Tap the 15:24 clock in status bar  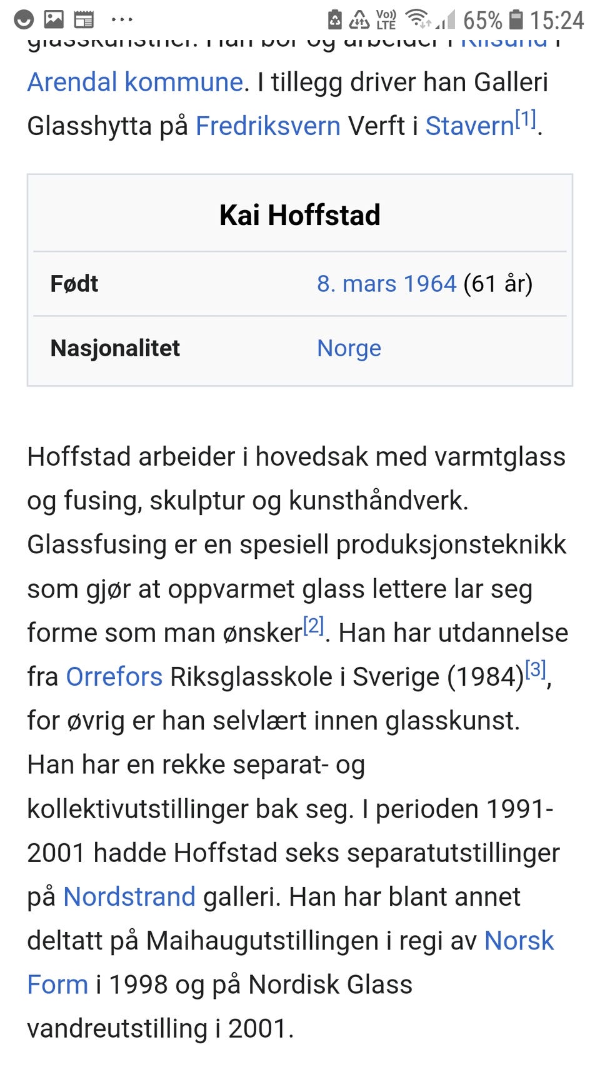tap(557, 20)
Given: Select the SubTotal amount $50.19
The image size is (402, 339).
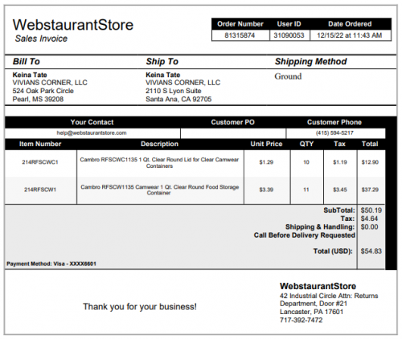Looking at the screenshot, I should (x=371, y=210).
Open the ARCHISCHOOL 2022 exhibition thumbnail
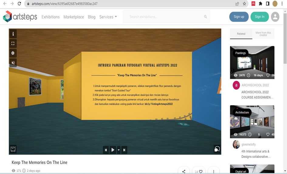The image size is (287, 174). (252, 62)
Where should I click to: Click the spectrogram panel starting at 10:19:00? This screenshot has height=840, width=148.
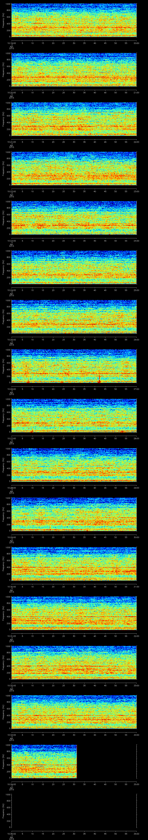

========================

### WHAT IS NEEDED
Repeat, exactly and only, the lines from the one containing "Given: Select the SubTotal amount $50.19" through the final line of the data, both ends included, leaving out any picture.

### ANSWER TO THIS PROBLEM
Given: Select the SubTotal amount $50.19
The image size is (402, 339).
Looking at the screenshot, I should (x=371, y=210).
Open the ARCHISCHOOL 2022 exhibition thumbnail
The image size is (287, 174). (252, 62)
Where should I click to: Click the spectrogram panel starting at 10:19:00? This screenshot has height=840, width=148.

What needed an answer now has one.